Some (not so good) news about online Transnational Partners’ Meetings

According to Sheryl Brahnam, professor in the Department of information technology and cybersecurity at Missouri State University, who compared video conferencing to highly processed foods, “In-person communication resembles video conferencing about as much as a real blueberry muffin resembles a packaged blueberry muffin that contains not a single blueberry but artificial flavours, textures and preservatives” (Why Zoom is Terrible, New York Times, 29 April 2020).

Like our professor’s muffins, what is the taste our online project meetings have lost? Thinking about my experience in these late months, I would answer that online our level of critical interaction – notably discussion and debate – has dramatically decreased. The greater the number of participants, the lower the quantity and, above all, the quality of their mutual communication.

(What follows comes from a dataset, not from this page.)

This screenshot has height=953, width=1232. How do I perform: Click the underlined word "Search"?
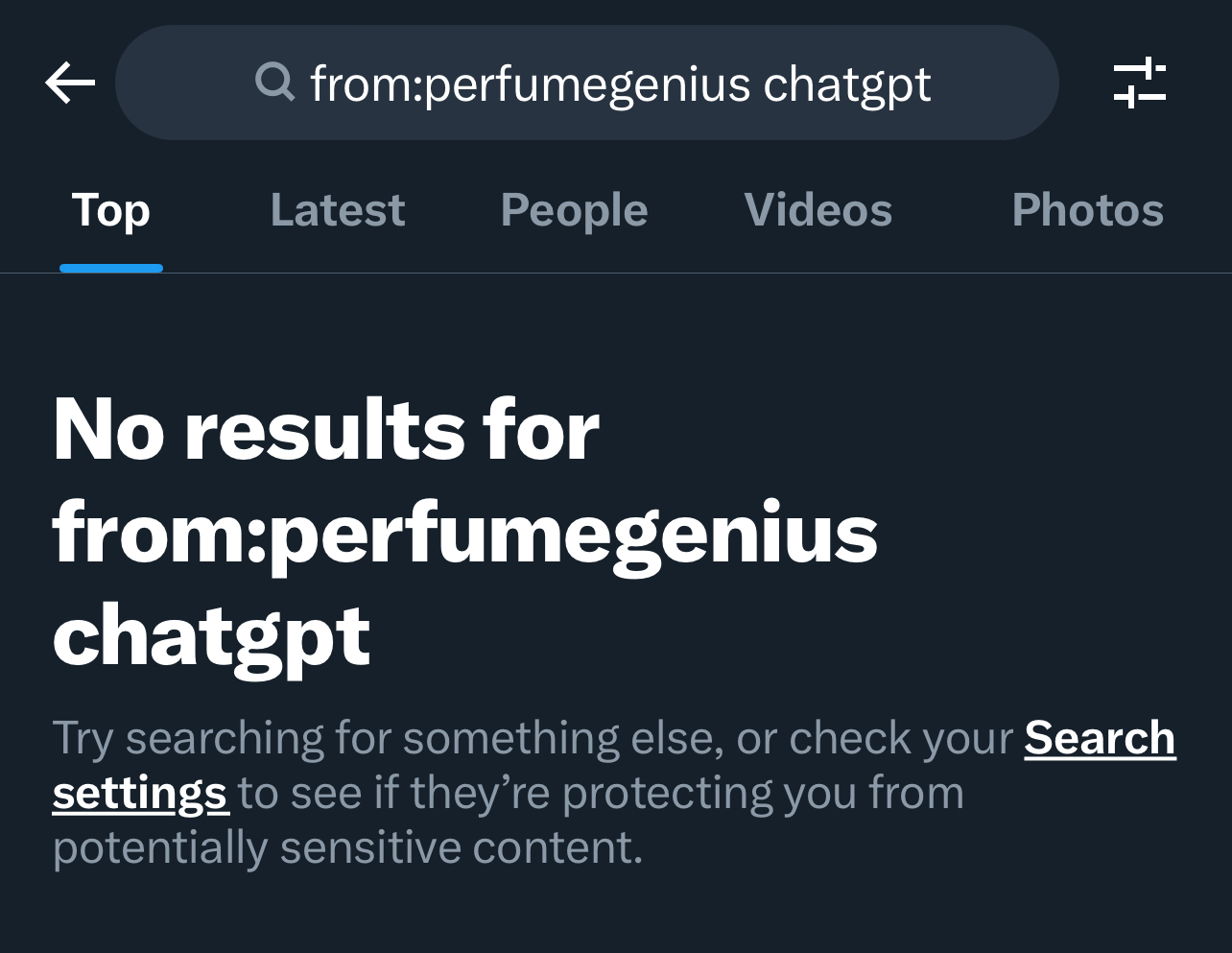[x=1099, y=738]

Do you remember the old, ordinary Transnational Meetings in presence? They are conceived – and they have always been – as moments of strong exchange, designed to help the partnership to improve the project implementation and to solve the most critical issues. After the speeches in agenda, usually the participants try to get the most from the opportunity they have to work shoulder-to-shoulder with their colleagues. Moreover, working together is an opportunity to reaffirm and strengthen the “organisational culture” of the group and its project. The debate is often lively and its quality remarkable, as people are strongly focused on the topics being dealt with. Sense of personal belonging and mutual control promote concentration, listening and providing feedback.

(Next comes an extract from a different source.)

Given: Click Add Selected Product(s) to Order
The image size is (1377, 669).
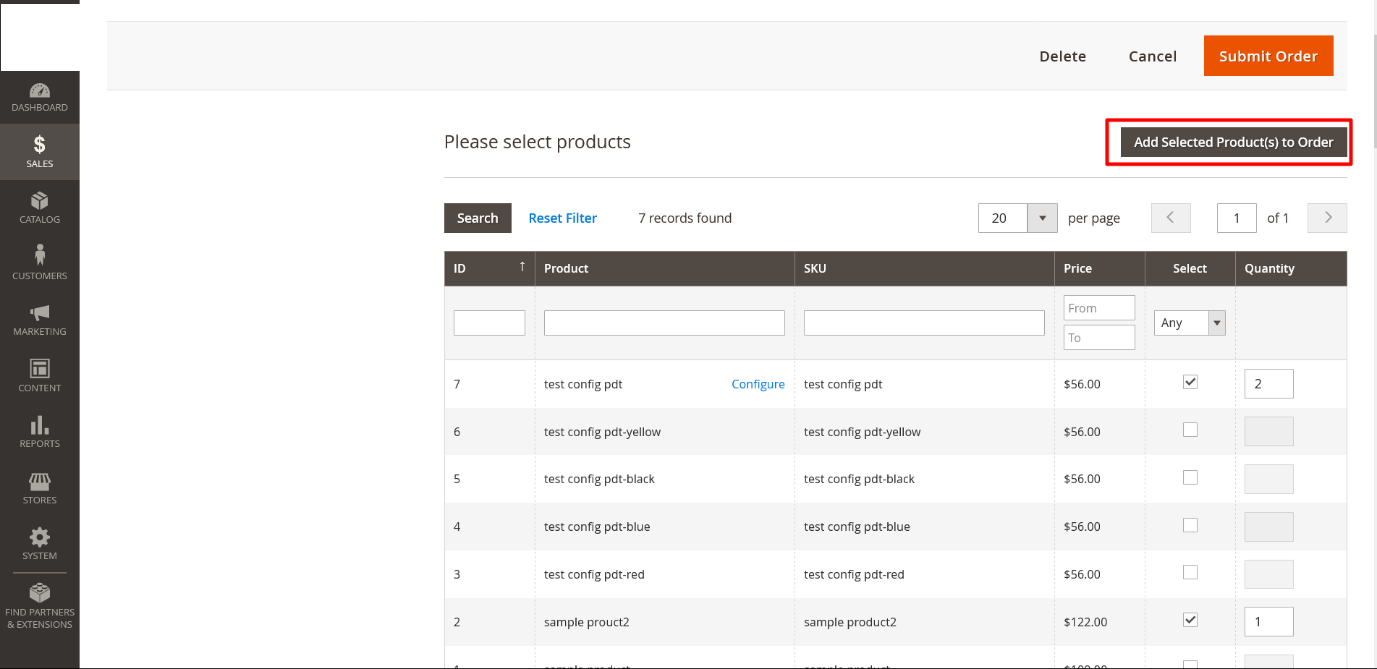Looking at the screenshot, I should (x=1233, y=142).
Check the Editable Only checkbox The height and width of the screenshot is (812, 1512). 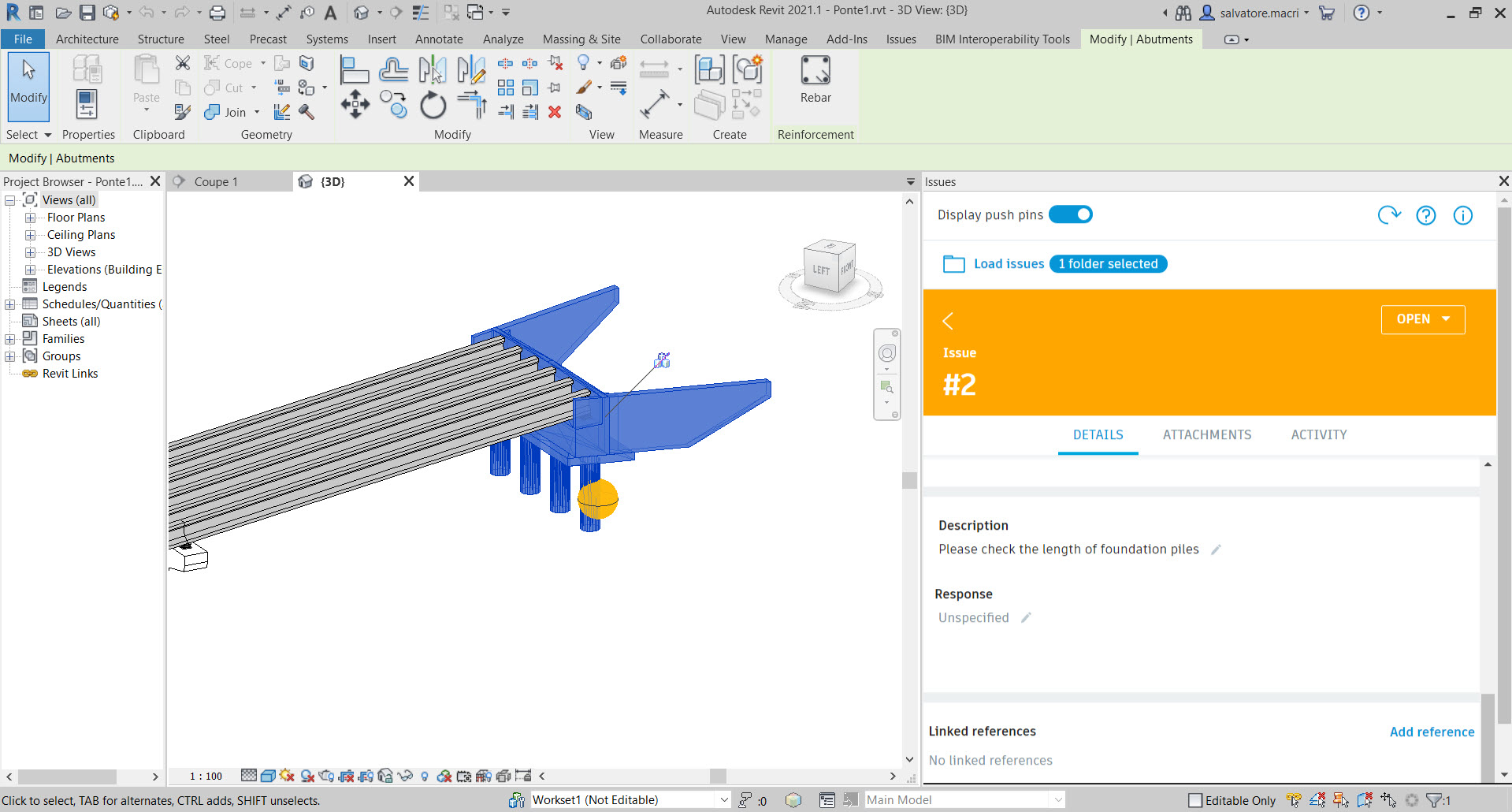(1196, 799)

How do the group dynamics change when people meet online?

The more an online session is attended – but even 20 members are enough in this context – the more every individual participant feels being alone and anonymous. And they actually are. Muting microphones and turning off cameras to facilitate internet connection may be a further attack to involvement and concentration, so letting our multitasking attitudes prevail: we listen to the speakers while reading and sending emails, scrolling WhatsApp chats, flipping through online newspapers, working on another project. The speakers, too, find themselves isolated, talking to people who do not look them in the eye, even when the camera is on, because depending on the camera angle, people may appear to be looking up or down, or maybe because they are looking at themselves on the screen. 

A poor quality of listening compromises interaction. How can we intervene timely, develop appropriate and articulate concepts, lay the foundations for a critical rethink of the collective work if we have listened little and badly? 

Time has come to reverse this trend. Sedentariness is not good for our projects.  Nor for us, who are a little farther away every day. With our minds, as well as our bodies.